Le Saint Père a déclaré cette année-ci « l’Année de la Vie Consacrée ». À cette intention il demande que, non pas seulement les membres des instituts de vie consacrée, mais toute l’Église médite ce don que Dieu a fait à son peuple. Le Pape François a choisi comme buts de cette année les mêmes que Saint Jean Paul II avait proposés à l’Église entière au début du troisième millénaire : c’est-à-dire, de regarder le passé avec gratitude, de vivre le présent avec passion, et d’embrasser l’avenir avec espérance. Ainsi, cet appel à tout le peuple de Dieu s’adresse aussi spécifiquement cette année-ci aux membres des instituts de vie consacrée.
Regarder le passé avec gratitude, c’est fondamentalement une disposition de foi et de confiance en la Providence de Dieu dans nos vies. C’est une acceptation de nos histoires personnelles, communautaires ou institutionnelles. Cela nous rend capables de vivre avec nous-mêmes et de nous accepter nous-mêmes. Cela reconnaît les bonnes choses qui nous sont arrivées, mais aussi celles qui ne sont pas tellement bonnes. Cela nous aide à nous réconcilier avec nous-mêmes et avec Dieu. Et pour nos communautés, cela peut nous illuminer et nous inspirer par les exemples de sainteté, de courage et de créativité de nos fondateurs et de nos saints.
Cela peut nous mener à être plus attentifs à ce que l’Esprit est en train de nous dire aujourd’hui, pour que nous puissions suivre Jésus sur le chemin de l’Évangile. Ce sentiment de gratitude peut nous encourager à questionner notre manière de suivre Jésus et notre désir de l’avoir au centre de nos vies, pour que nous puissions être des personnes inspirées par l’amour qu’il a envers nous et que nous puissions lui rendre cet amour. Aussi devient-il la source de notre bonheur, aussi nous inspire-t-il avec la passion de vivre comme lui en cherchant à faire la volonté du Père et de nous aimer les uns les autres.
Vivre avec espérance envers l’avenir est la marque du chrétien parce que notre avenir est avec Dieu, qui nous a créés pour Lui-même. Le grand nombre de difficultés que nous expérimentons dans la vie consacrée de nos jours pourrait nous décourager : le personnel qui diminue, le manque de vocations, les communautés qui vieillissent…. Le relativisme et l’indifférence qui imprègnent notre société pourraient nous contaminer nous aussi. Mais l’espérance chrétienne, tout en vivant dans le monde réel, ne se fonde pas sur la statistique ni sur nos propres réussites, mais plutôt – et c’est là le côté difficile – sur Celui pour qui « rien n’est impossible ».
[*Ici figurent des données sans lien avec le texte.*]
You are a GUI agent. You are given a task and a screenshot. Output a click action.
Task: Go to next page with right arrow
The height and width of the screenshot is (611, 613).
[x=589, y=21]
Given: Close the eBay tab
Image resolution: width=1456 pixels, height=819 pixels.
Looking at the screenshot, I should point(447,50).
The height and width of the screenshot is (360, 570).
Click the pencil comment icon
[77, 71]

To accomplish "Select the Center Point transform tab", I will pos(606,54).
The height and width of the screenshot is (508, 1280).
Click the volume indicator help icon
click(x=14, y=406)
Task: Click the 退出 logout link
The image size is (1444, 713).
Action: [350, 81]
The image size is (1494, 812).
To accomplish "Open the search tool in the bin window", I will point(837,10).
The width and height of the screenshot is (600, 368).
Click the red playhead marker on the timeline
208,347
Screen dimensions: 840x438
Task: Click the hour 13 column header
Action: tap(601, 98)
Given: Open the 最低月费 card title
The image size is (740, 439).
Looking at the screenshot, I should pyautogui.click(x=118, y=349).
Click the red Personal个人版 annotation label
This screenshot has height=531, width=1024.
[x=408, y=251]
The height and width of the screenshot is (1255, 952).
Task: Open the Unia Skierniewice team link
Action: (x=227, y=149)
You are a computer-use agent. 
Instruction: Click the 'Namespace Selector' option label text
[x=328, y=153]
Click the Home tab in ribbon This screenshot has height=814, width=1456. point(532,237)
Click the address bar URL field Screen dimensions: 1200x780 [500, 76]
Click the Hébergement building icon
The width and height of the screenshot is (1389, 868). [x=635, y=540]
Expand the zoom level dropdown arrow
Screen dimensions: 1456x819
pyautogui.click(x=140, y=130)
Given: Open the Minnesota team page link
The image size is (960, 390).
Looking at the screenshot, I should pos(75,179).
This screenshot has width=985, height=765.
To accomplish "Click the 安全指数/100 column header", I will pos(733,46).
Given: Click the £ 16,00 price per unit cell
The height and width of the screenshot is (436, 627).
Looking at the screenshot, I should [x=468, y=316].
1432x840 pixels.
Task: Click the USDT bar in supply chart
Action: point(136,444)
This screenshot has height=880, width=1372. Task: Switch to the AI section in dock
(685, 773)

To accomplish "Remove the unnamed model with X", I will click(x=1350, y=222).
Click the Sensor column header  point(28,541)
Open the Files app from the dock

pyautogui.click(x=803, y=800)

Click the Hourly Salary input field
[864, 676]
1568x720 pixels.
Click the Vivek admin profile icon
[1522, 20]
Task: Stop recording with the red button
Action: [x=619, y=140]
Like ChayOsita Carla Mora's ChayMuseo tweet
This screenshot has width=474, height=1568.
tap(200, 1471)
Tandis que l’Ordre grandit dans certaines parties du monde, la communauté de Port-du-Salut, comme d’autres communauté de l’Ordre, est petite en nombre selon nos idées de jadis ; mais Port-du-Salut continue à donner le témoignage d’une communauté qui cherche Dieu vraiment et qui continue à être un lieu d’inspiration, de chaleur humaine et de consolation spirituelle pour le grand nombre de personnes qui la connaît. Son rayonnement spirituel est évident dans le grand nombre de personnes qui sont présentes ici aujourd’hui. Comme pour toutes nos communautés, la forme que prendra son avenir est connue seulement par Dieu. Quelques communautés de notre Ordre parlent de diverses formes de collaboration avec d’autres maisons d’une région pour pouvoir maintenir une présence monastique dans une forme ou l’autre. Quelques-uns se regardent comme une petite présence monastique dans ce qui pourrait être un centre spirituel dans un contexte diocésain. D’autres parlent de faire partie d’une communauté de communautés dans l’Ordre. Ces projets-ci, et d’autres qui pourraient se poser, font partie d’une vigilance pleine de foi qui cherche à connaître ce que Dieu nous demande de nos jours, pour pouvoir vivre le don de la vie monastique cistercienne qui nous a été confié.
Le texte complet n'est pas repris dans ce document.